There is a passage in the first few pages of Jack Kerouac’s On the Road that perfectly sets the tone for the autobiographical story and sums up Kerouac’s life. He wrote,
the only people for me are the mad ones, the ones who are mad to live, mad to talk, mad to be saved, desirous of everything at the same time, the ones who never yawn or say a commonplace thing, but burn, burn, burn like fabulous yellow roman candles exploding like spiders across the stars.
On the Road Review
Kerouac wrote like he was mad to talk. Written in only three weeks, the novel, which focuses on Kerouac and his friends in the late 1940’s and early 50’s, is written in “spontaneous prose.” The writing style that Kerouac spawned doesn’t give the audience a chance to stop reading, even if for some crazy reason we wanted to, but the long and unbroken sentences keep us whipping through the story, trying to catch up to Kerouac and his friends as they whip across America.
The novel touches on adventures that most people only dream of experiencing. While traveling across the United States, the group meets the most intriguing people, has numerous adventures and creates incredible memories. The journey is not extravagant, Kerouac often sleeps in a car or on friends’ floors, but it is passionate. As young writers of their time, the friends wanted stories so they went out and created them.
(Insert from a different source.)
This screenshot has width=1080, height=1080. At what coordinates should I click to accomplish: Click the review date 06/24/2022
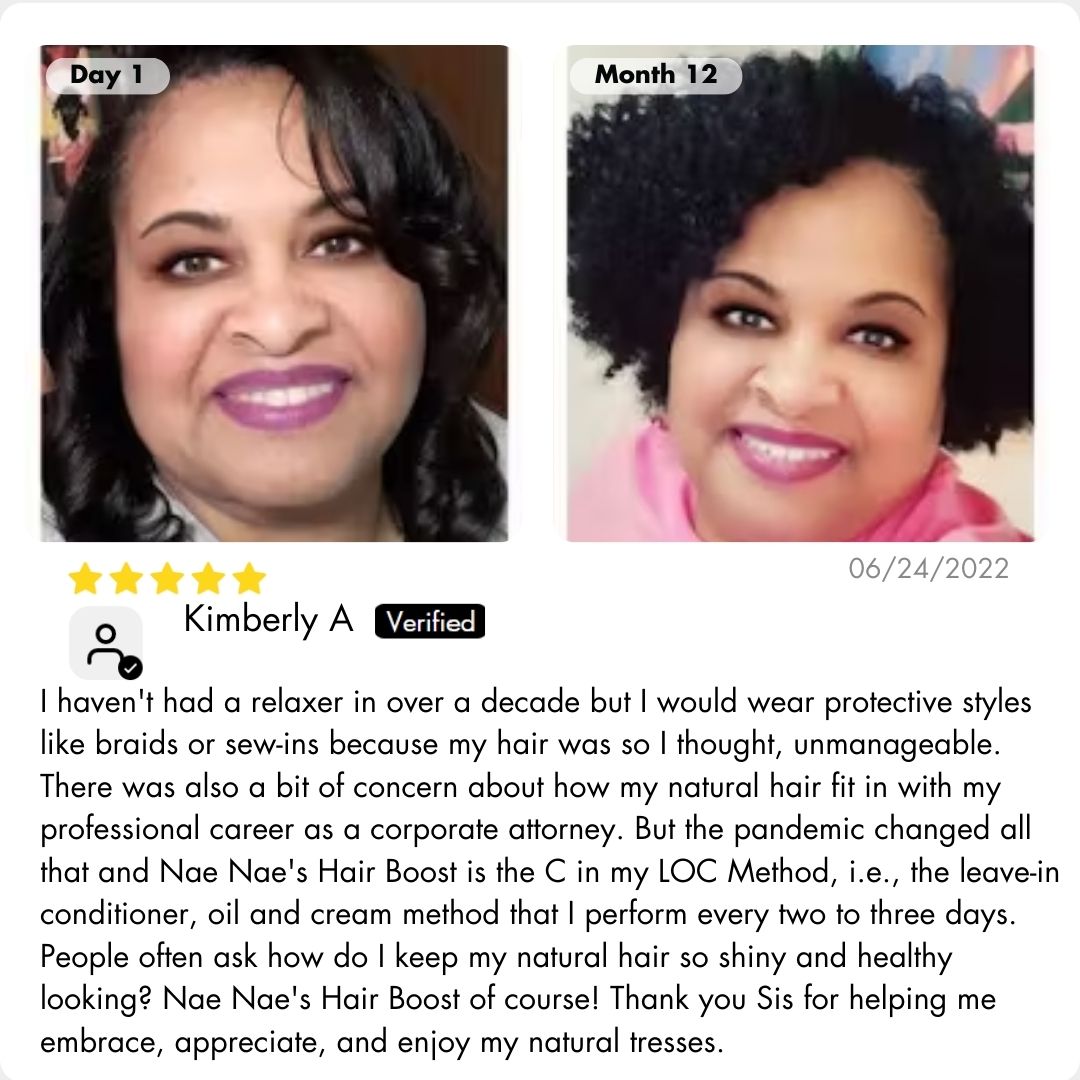[928, 569]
Kerouac invites us along for the trip. For a short time, we know Jack Kerouac, Neal Cassady, Allen Ginsberg, William S. Burroughs; we become a part of the “Beat Generation.” We hear the jazz and mambo music pouring out from smoky bars, talk the lingo and imagine ourselves rolling across long highways to unexpected and endless possibilities.
You get the feeling that all the people Kerouac met while traveling will be with him forever, no matter how brief their encounter may have been. Kerouac had an incredible ability, he completely opened up to people, offered them his mind and soul.
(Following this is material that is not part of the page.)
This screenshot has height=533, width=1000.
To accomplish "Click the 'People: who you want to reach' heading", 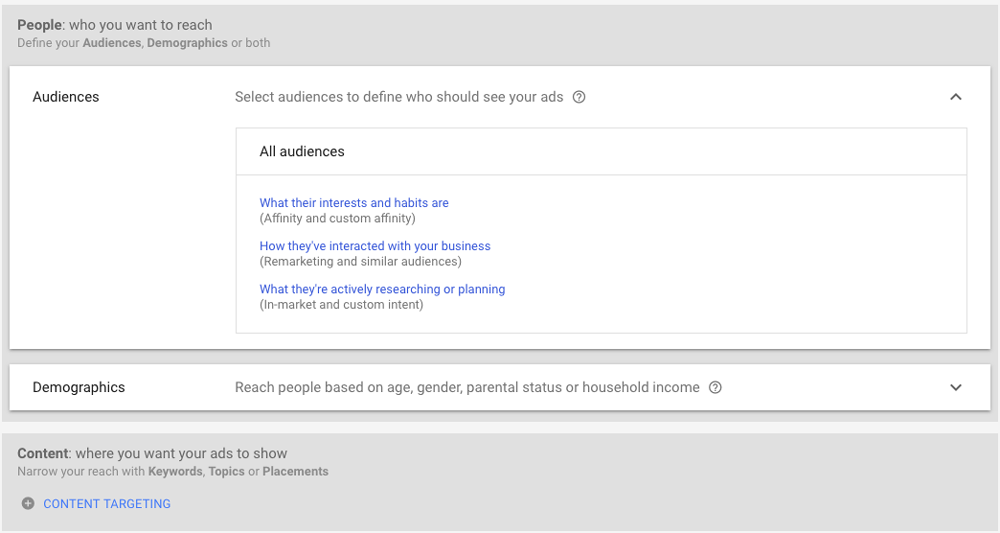I will pyautogui.click(x=115, y=25).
By doing this, he received the same inspired treatment and was able to learn how people think and feel, he learned of the human spirit. He reached people on a higher level than the everyday, random meetings. He put fear of abandonment and loss aside and enjoyed what he had at that moment. In On the Road, Kerouac continues to share these emotions and experiences with us in a way we will understand: clear, uncut and raw.
On the Road is about life, experience, passion and love. We all know these things, we have all tasted them, but how do we put them into words? Kerouac does just that and he does it well. He takes the everyday things like friends and traveling and he adds the magic that they possess. Every experience is a gift. It is because he holds his experiences so dearly to his heart that he can share them with us in a way to make us remember, to make us think twice about the importance of simple luxuries.